A liberdade de escolha do testador da pessoa a quem deixa o seu património é defendida na Lei Portuguesa como um poder decorrente do direito de propriedade, que se estende para além da vida do seu titular.
No entanto, para além dos limites de disposição quantitativos, que impedem da disposição da totalidade do seu património, também existem limites qualitativos, no que toca às pessoas que podem ser definidas como herdeiras, mesmo que tal seja a vontade do testador.
Se no passado foram célebres os casos em que havia testamentos feitos no leito de morte em benefício, por exemplo, da igreja, almejando a redenção dos pecados de uma vida e assim a salvação eterna, tal prática é hoje em dia proibida por lei, como um óbvio abuso de uma posição limite de fraqueza do testador, viciante da vontade deste.
A protecção da Lei que se verifica nestas situações acontece como um limite ao livre arbítrio do testador.
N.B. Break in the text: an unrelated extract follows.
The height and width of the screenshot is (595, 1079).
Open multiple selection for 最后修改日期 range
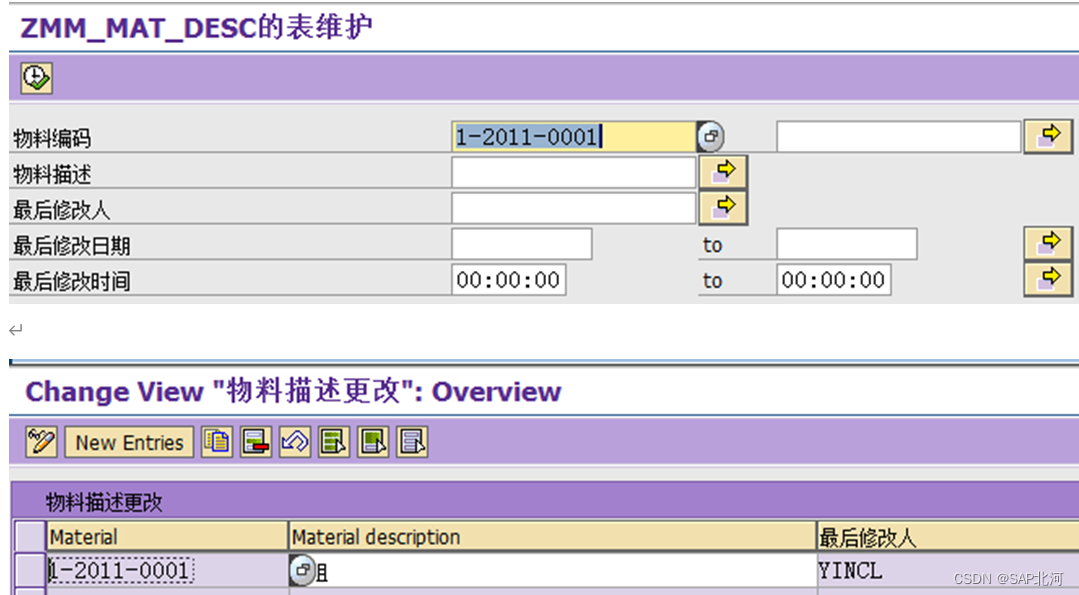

E não se resume hoje à religião, pois o progresso da ciência trouxe novas situações que podem viciar a vontade.
Nos tempos que correm, com a fundamental importância do exercício das profissões ligadas aos cuidados de saúde em situações de vida ou de morte, é fácil de perceber que há uma dependência do testador de quem cuida de si.
É nesse sentido que o Artigo 2194.º do Código Civil vem abranger nas pessoas que não podem ser beneficiários de testamento os Médicos e Enfermeiros, se aquele for feito durante a doença que estiver a ser tratada e de que testador venha a falecer, tal como acontece com o sacerdote que acompanhe o testador no final da sua vida.
Esta norma visa a protecção do doente no que toca à influência que o seu testamento pode trazer na qualidade dos tratamentos que lhe são administrados.
Dúvidas houvesse, fica assim protegido o próprio profissional de saúde, visto estarem sempre acima de qualquer dúvida o respeito pelos princípios deontológicos da medicina, não podendo ser beneficiados com a morte do seu doente, evitando suspeições comuns quando o tema é a herança do seu património.
Em tempos de pandemia, com a particularidade de, ao que se sabe, ser mais letal nas pessoas de idade mais avançada, esta questão ganha particular relevância, nunca podendo haver dúvidas quanto à idoneidade dos profissionais de saúde.
Outra limitação à vontade do testador ocorre no caso de o testador definir como beneficiário alguém com quem cometeu adultério, tal como determina o Art.º 2196.º do Código Civil, a não ser que o casamento do testador já se encontre dissolvido, já existir separação judicial de pessoas e bens ou ainda se estivessem separados de facto há mais de 6 anos.
Poderá no entanto essa pessoa ser beneficiária do testamento desde que apenas sejam assegurados os seus alimentos.
Note-se que a nulidade das disposições que violem estas regras não se estende ao resto do testamento, vigorando este normalmente no seu remanescente.